### PROVIDED PASSAGE:
# # # # #

Hi, there. Welcome to the new Wednesday Edition of the Intellectual Sunglasses Newsletter. Every Wednesday and Friday, I will be profiling, analysing, and commenting on the African economy and the African continent at large and providing a badly needed counterpoint to a largely over-optimistic or more commonly over-pessimistic perception of Africa. I will still be doing the global stuff on Monday and the literary stuff on Sunday. Thank you so much for reading, sharing, subscribing,… if you like the newsletter, please share, comment, and subscribe. Anyway, welcome, sit back, relax, and read.
Africa: A person who has been robbed of all his clothes but should rejoice when he is handed back a necktie.
Everyone has clear opinions about what Africa's problems truly are:
To the IMF, it is the absence of free trade, neoliberalism, and democracy.
To Walter Rodney, it's colonialism and the slave trade.
To Ha-Joon Chang, it is the International Monetary Fund, structural adjustment programmes, and the deleterious recommendations of the Western World.
To Jeffrey Sachs, it's unacceptable levels of foreign aid.

# # # # #

### WHAT IS NEEDED:
Write out the newsletter text on Africa word for word, starting at "To Ha-Joon Chang, it" and ending at "of foreign aid.".

### RECORDS PROVIDED:
# # # # #

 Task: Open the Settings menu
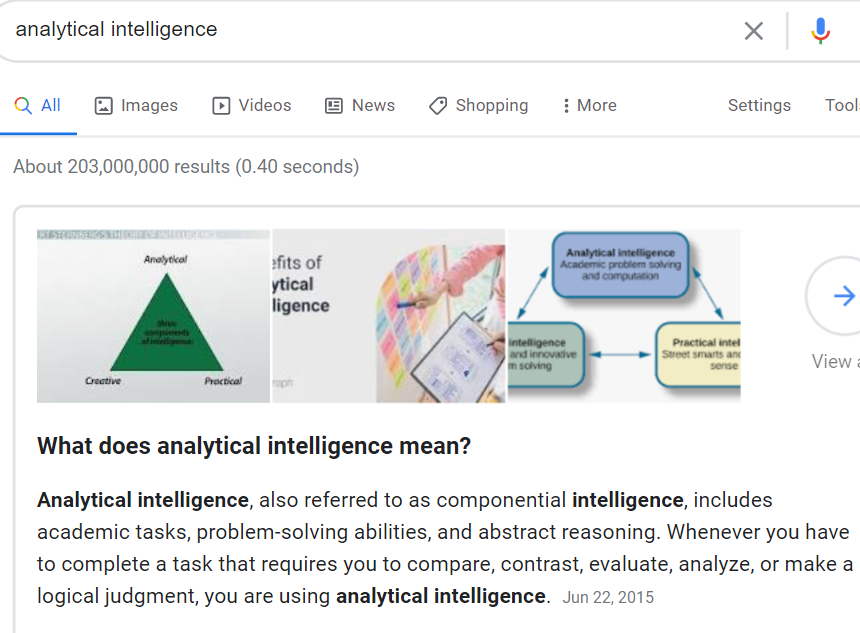[759, 105]
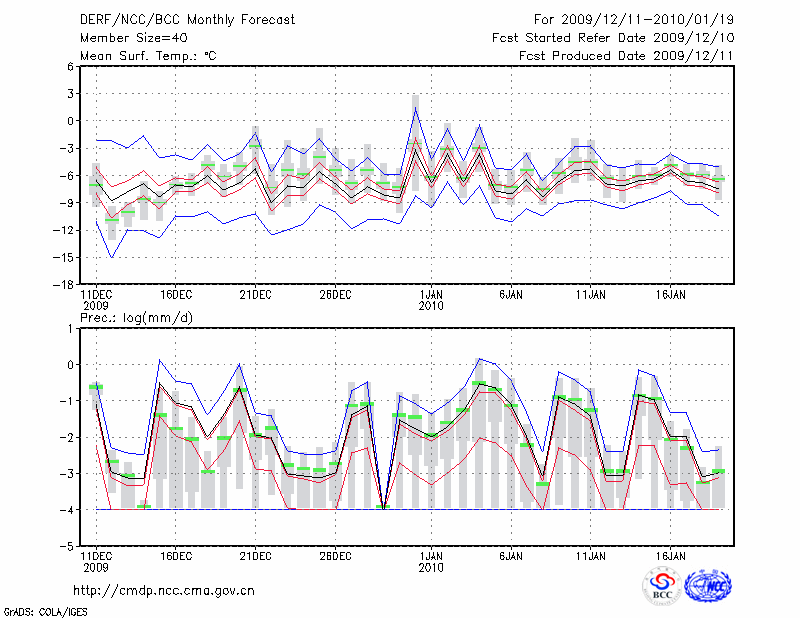The width and height of the screenshot is (800, 618).
Task: Click the 6 tick on temperature axis
Action: (70, 66)
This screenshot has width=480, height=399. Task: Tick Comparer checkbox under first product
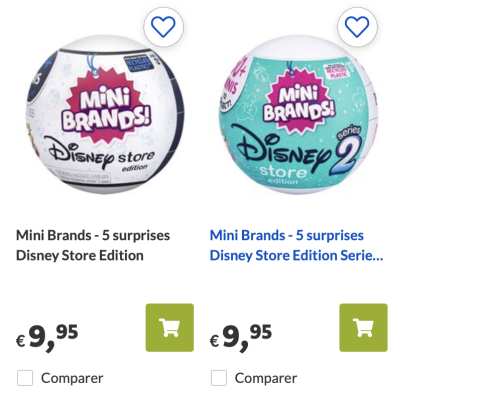coord(25,378)
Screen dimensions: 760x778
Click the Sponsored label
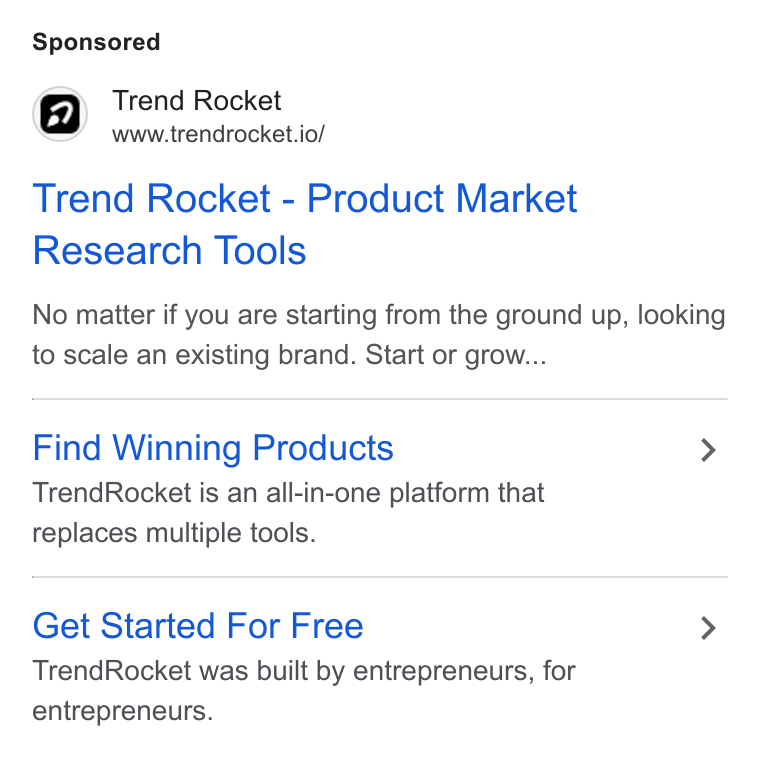pos(96,42)
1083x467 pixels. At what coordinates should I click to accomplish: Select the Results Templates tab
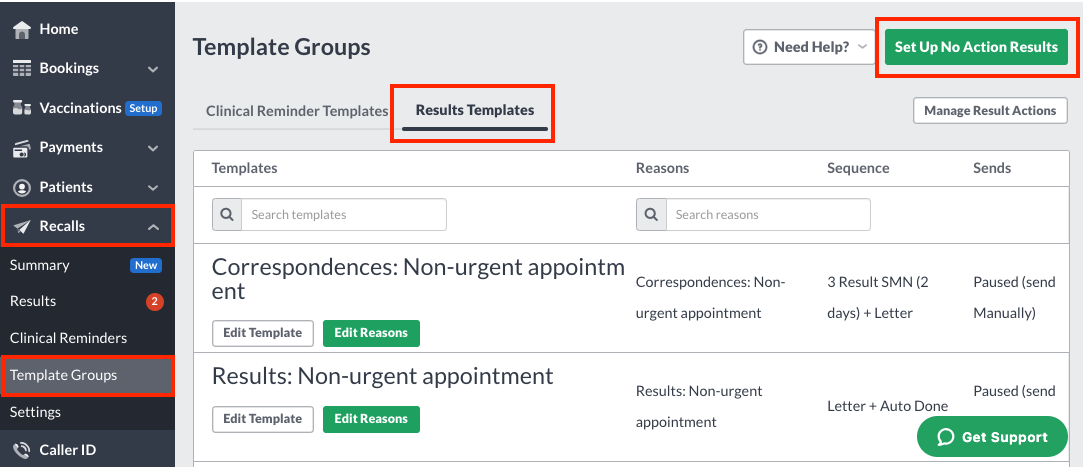point(475,111)

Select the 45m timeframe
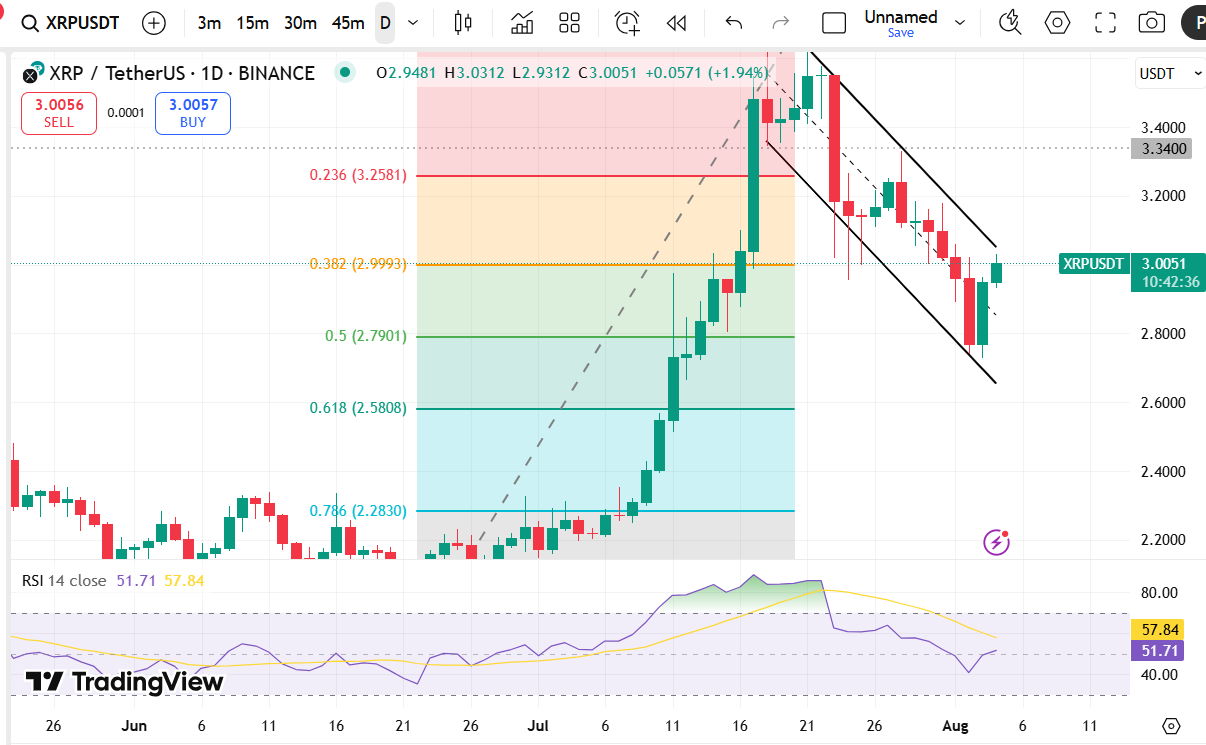click(348, 22)
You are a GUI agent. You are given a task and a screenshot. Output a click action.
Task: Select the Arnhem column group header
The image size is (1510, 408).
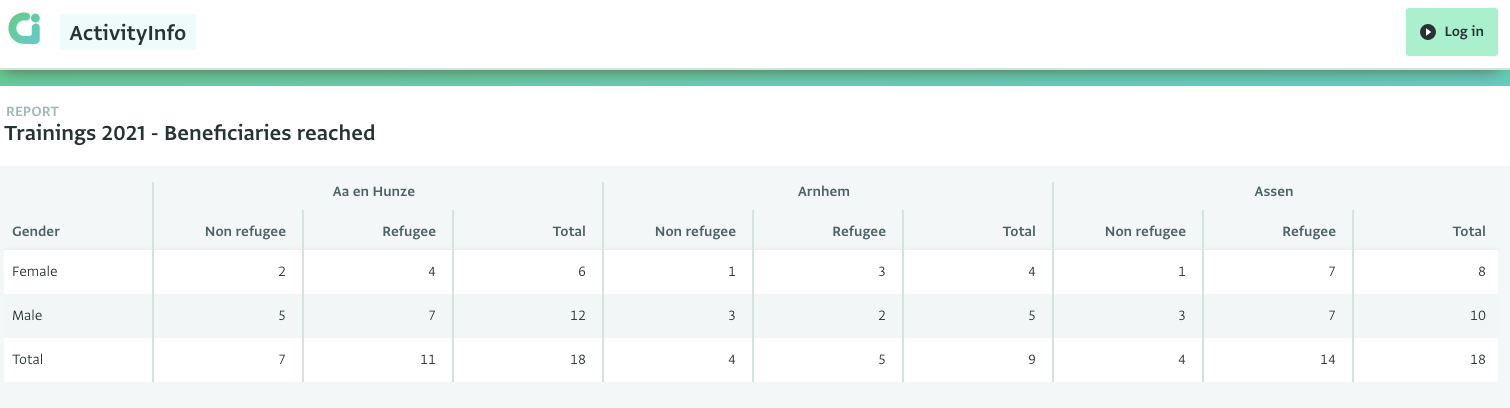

# # # # #

### RESULT FOR THIS EXERCISE:
To Ha-Joon Chang, it is the International Monetary Fund, structural adjustment programmes, and the deleterious recommendations of the Western World.
To Jeffrey Sachs, it's unacceptable levels of foreign aid.